La paciencia del devorador de sombras era infinita. Sabría esperar el menor fallo, la menor falta de atención. Paseando por el mercado de Menfis, donde los vendedores exponían productos exóticos procedentes de Nubia, se le ocurrió una idea, que podía suprimir la principal línea de defensa del adversario.
—Es tarde, querido.
Ante Pazair, sentado en la posición del escriba, había una decena de papiros desenrollados, iluminados por dos altas lámparas.
—Estos documentos me quitan las ganas de dormir.
—¿De qué se trata?
—De las cuentas de Denes.
—¿De dónde las has sacado?
—Proceden del Tesoro.
—¿No las habrás robado? —preguntó la muchacha sonriendo.
—He dirigido una demanda oficial a Bel-Tran. Ha respondido en seguida procurándome los documentos.
—¿Qué has descubierto?
—Irregularidades. Denes se ha olvidado de pagar algunas casas y parece haber hecho trampa con los impuestos.

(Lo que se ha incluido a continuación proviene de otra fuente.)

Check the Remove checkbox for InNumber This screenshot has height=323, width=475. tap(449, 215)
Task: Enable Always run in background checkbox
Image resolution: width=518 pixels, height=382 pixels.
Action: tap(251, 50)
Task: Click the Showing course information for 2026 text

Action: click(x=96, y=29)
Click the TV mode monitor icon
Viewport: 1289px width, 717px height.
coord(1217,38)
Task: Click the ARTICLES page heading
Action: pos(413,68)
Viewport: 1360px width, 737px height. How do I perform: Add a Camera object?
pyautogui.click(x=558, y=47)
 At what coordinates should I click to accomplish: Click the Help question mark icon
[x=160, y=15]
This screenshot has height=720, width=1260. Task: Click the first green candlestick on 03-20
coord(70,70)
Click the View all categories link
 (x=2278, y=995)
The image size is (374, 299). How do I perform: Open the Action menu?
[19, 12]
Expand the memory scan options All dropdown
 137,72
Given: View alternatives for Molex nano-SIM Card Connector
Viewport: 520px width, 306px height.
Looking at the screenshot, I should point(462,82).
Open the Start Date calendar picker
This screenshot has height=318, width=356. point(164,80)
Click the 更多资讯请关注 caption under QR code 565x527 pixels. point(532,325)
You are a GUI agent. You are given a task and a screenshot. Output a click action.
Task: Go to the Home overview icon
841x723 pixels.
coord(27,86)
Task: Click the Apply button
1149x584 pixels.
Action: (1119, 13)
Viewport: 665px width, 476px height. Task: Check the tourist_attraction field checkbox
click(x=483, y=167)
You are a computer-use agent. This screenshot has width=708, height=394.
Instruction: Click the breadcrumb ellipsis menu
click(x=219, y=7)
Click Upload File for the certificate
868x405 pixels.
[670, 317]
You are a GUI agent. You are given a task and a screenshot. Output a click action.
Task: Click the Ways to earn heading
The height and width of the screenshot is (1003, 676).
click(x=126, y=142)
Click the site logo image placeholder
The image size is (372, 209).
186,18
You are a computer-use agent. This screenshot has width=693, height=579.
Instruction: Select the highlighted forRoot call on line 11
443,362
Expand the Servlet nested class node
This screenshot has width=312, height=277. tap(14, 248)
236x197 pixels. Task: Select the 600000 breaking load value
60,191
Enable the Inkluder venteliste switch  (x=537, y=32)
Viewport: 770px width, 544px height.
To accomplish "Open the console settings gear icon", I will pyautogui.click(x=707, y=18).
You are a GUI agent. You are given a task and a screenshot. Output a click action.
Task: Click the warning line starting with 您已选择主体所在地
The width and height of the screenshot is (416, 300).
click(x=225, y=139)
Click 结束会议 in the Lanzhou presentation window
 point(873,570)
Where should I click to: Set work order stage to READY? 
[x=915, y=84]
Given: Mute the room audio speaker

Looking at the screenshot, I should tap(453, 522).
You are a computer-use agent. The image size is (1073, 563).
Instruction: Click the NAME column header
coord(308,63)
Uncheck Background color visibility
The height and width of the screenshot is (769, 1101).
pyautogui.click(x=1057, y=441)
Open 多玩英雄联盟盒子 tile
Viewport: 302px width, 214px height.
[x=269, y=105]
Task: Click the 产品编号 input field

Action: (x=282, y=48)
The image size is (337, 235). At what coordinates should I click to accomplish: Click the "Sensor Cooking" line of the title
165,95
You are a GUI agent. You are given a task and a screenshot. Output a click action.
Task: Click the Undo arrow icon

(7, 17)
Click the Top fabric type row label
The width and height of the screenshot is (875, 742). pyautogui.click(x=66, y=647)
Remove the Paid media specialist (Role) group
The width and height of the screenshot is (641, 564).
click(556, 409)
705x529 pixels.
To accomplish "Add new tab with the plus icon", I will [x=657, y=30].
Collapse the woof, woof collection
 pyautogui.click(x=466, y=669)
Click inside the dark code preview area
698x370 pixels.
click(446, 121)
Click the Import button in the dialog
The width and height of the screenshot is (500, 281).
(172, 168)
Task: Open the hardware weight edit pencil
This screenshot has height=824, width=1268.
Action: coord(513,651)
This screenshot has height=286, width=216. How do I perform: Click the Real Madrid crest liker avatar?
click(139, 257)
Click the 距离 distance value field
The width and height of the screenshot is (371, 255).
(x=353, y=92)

—¿Y se arriesga a algo más que una multa?
—Bel-Tran, apoyándose en mis observaciones, sabrá turbar la serenidad financiera de Denes.
—Siempre la misma obsesión.
—¿Por qué está el transportista tan seguro de sí mismo? Tengo que penetrar su caparazón sea como sea.
—¿Noticias de Suti?
—Ninguna. Tendría que haberme enviado un mensaje a través de la policía del desierto.
—Algo se lo habrá impedido.
—No cabe duda.
La vacilación de Pazair sorprendió a Neferet.